Goal: Copy every line from the one containing "You are a GUI" down to the end of the records, omitting the pictures from your answer.

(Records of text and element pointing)
-- Start --
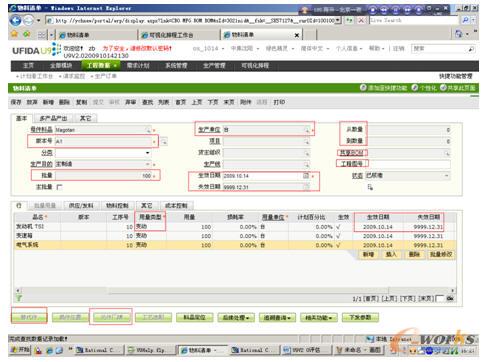Open the calendar picker for 生效日期
Viewport: 485px width, 362px height.
tap(306, 175)

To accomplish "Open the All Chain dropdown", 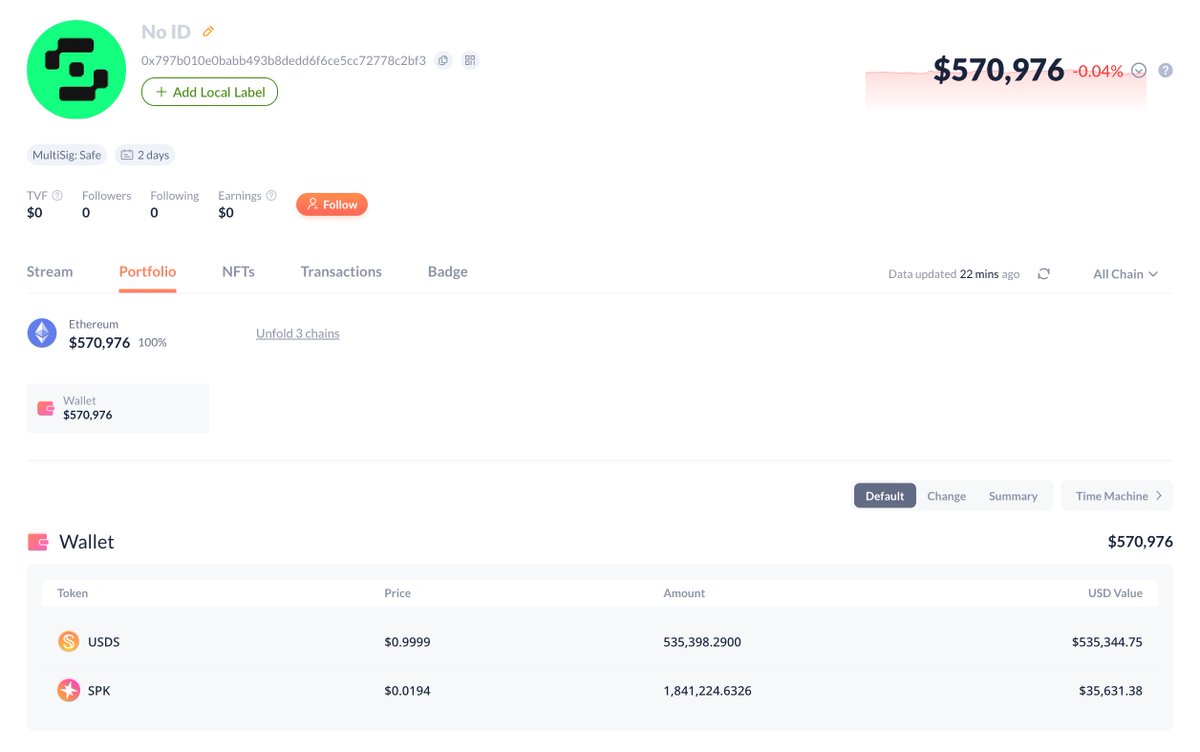I will tap(1125, 274).
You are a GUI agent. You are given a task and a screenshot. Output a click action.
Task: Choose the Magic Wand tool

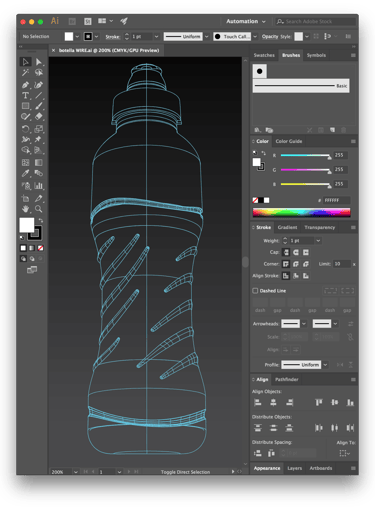point(25,72)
-- End --
Response to this exercise:
You are a GUI agent. You are given a task and a screenshot. Output a click action.
Task: Choose the Magic Wand tool

point(25,72)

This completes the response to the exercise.